◆ **SELECTION**
══════════
# wolf bay/orange beach/ono island advice



## bamaflyfish (Oct 20, 2007)

I will be staying in Orange Beach with my family next week and would like to take my son out in the boat (inshore)for fishing. Any pointers on this area?My boat is small so I am limited as to where I can run. Any fly pointers are appreciated. 

Thanks in advance for your help!


----------



## CaptHarry (Oct 13, 2007)

Welcome down to the ******* riviera!!!

Boat ramps, http://www.orangebeach.ws/boatlaunches.htmlWarning: These ramps get PACKED, so go early.

Inshore reefs that will be close: Bayou Saint John, Ono Island, Ross Point, Rockpile. You can see the locations of them here, http://www.outdooralabama.com/fishing/saltwater/where/artificial-reefs/inshore.cfm

If it's calm enough, go out to the end of the jettys of Perdido Pass. Lots of Spanish Mackrel, Blue Fish, and Hard Tailsthere lately. Also around the islands just inside the pass, (Walker & Robinson) fish the grass beds early in the morning. I'd throw topwater in the morning on the shallow grass areas, then clousers (or other bait patterns) on intermediate and sinking linesaround the jettys. If you go real early or stay real late, fish the dock lights around Ono Island.

Good luck, and enjoy your vacation!!!

L8, Harry


----------
══════════
◆ **RECORD EXTRACTS**
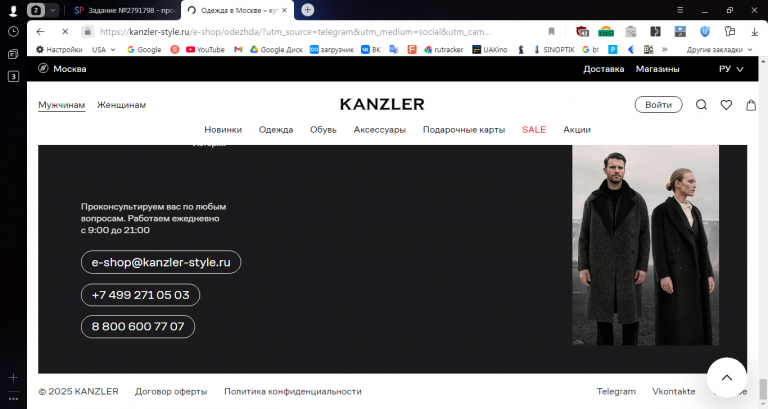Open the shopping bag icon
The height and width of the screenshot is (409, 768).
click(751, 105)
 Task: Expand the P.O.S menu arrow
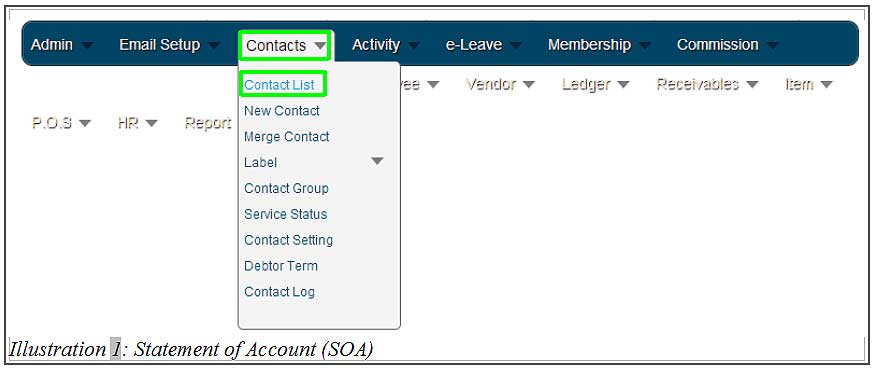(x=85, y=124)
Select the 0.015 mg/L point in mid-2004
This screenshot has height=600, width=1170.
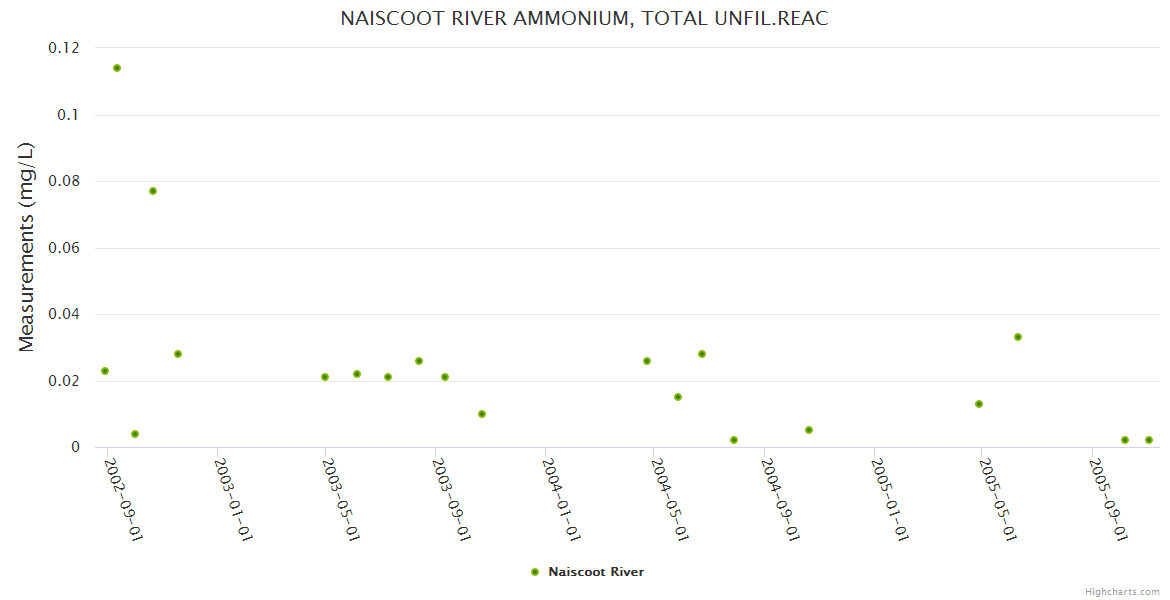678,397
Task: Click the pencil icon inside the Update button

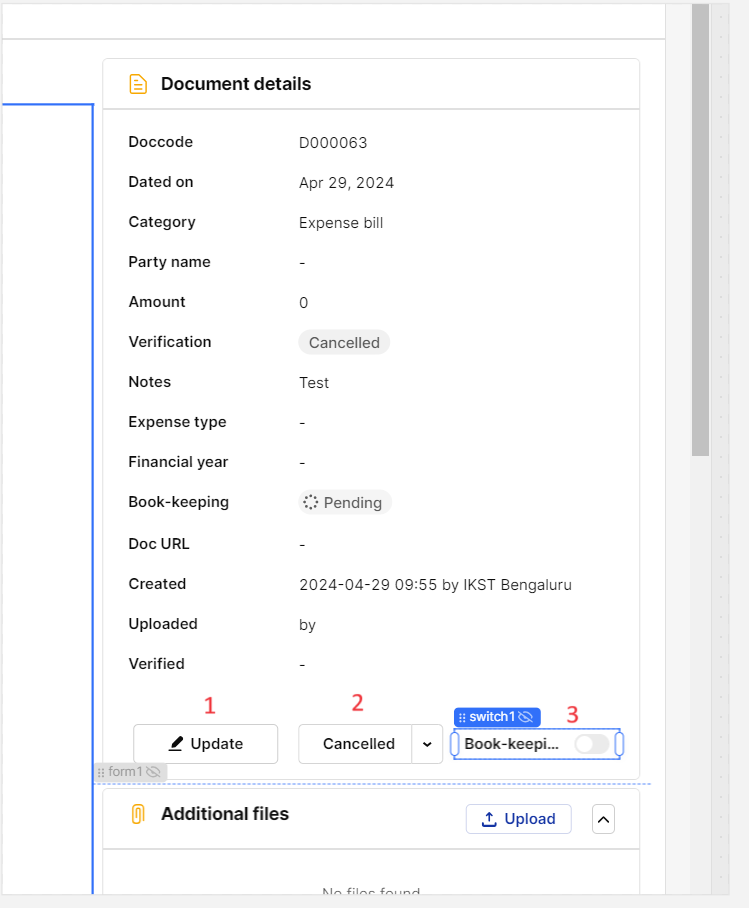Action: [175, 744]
══════════
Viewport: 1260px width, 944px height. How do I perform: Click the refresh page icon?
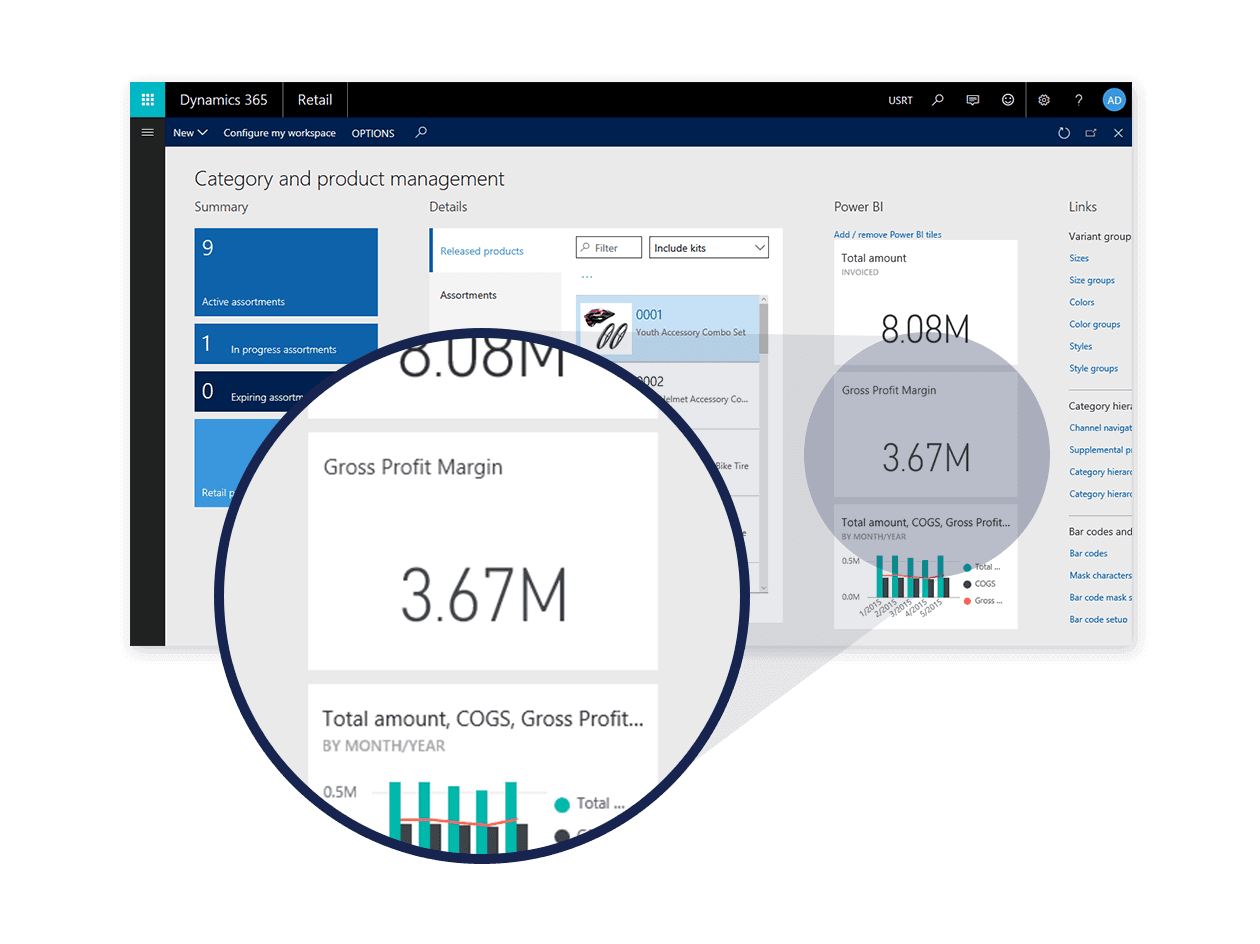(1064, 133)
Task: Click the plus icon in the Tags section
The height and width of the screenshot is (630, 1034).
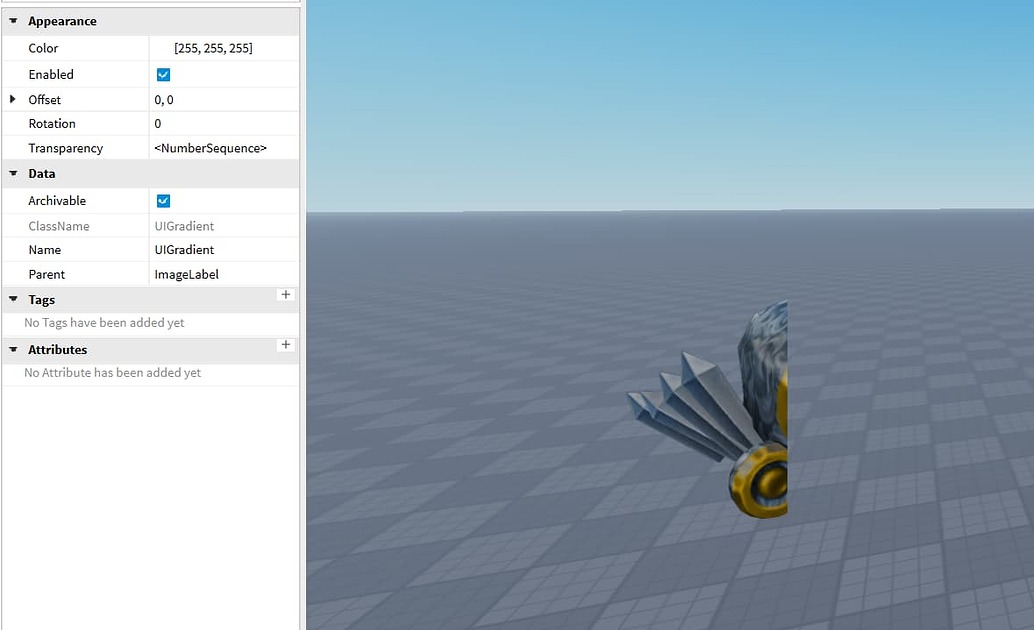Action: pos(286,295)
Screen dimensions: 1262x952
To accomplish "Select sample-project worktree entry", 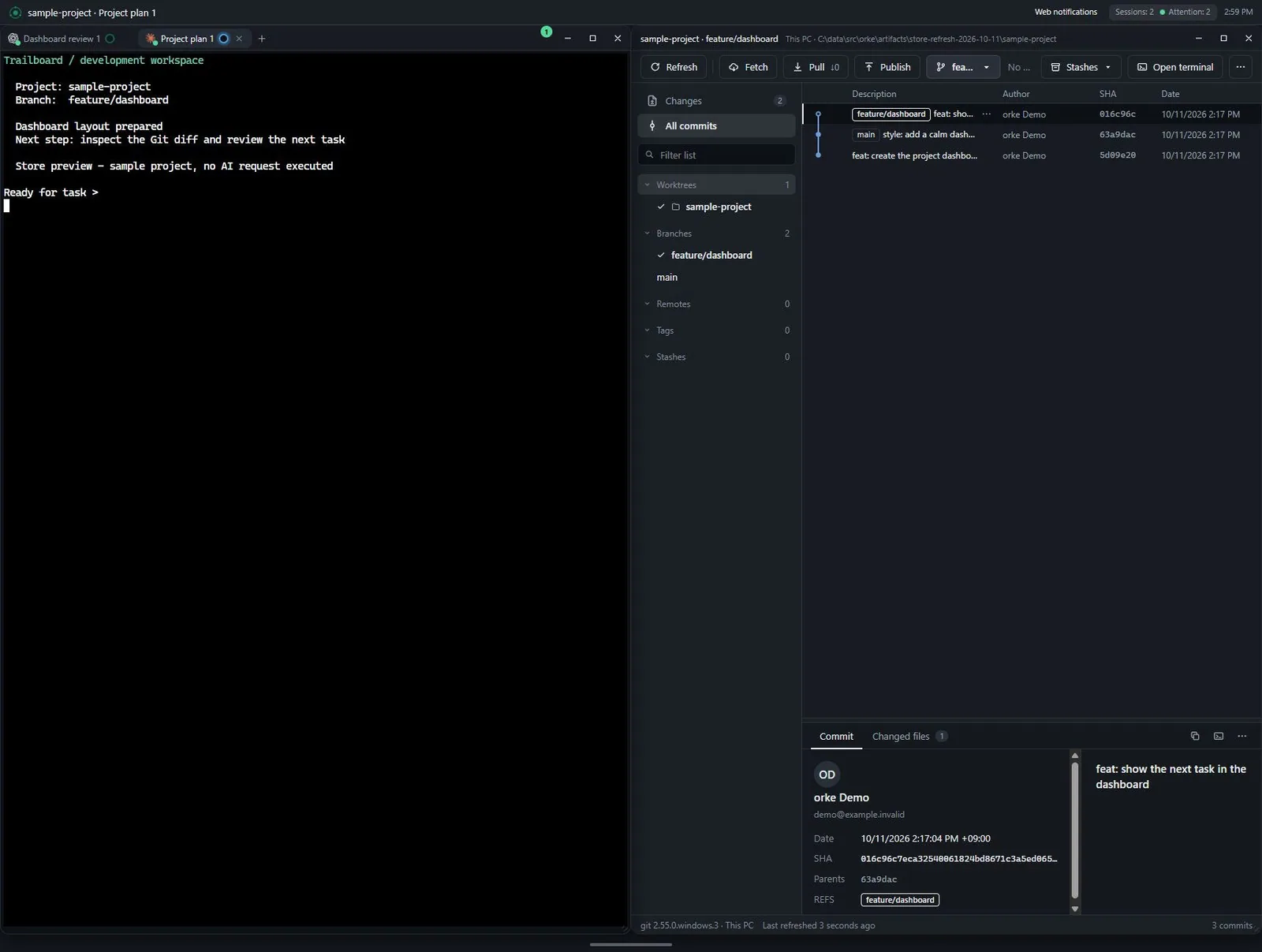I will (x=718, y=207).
══════════
Quote the entire forum thread on inshore fishing near Orange Beach word for word, from its title through the final line. The records play no part in what is asked here.

# wolf bay/orange beach/ono island advice



## bamaflyfish (Oct 20, 2007)

I will be staying in Orange Beach with my family next week and would like to take my son out in the boat (inshore)for fishing. Any pointers on this area?My boat is small so I am limited as to where I can run. Any fly pointers are appreciated. 

Thanks in advance for your help!


----------



## CaptHarry (Oct 13, 2007)

Welcome down to the ******* riviera!!!

Boat ramps, http://www.orangebeach.ws/boatlaunches.htmlWarning: These ramps get PACKED, so go early.

Inshore reefs that will be close: Bayou Saint John, Ono Island, Ross Point, Rockpile. You can see the locations of them here, http://www.outdooralabama.com/fishing/saltwater/where/artificial-reefs/inshore.cfm

If it's calm enough, go out to the end of the jettys of Perdido Pass. Lots of Spanish Mackrel, Blue Fish, and Hard Tailsthere lately. Also around the islands just inside the pass, (Walker & Robinson) fish the grass beds early in the morning. I'd throw topwater in the morning on the shallow grass areas, then clousers (or other bait patterns) on intermediate and sinking linesaround the jettys. If you go real early or stay real late, fish the dock lights around Ono Island.

Good luck, and enjoy your vacation!!!

L8, Harry


----------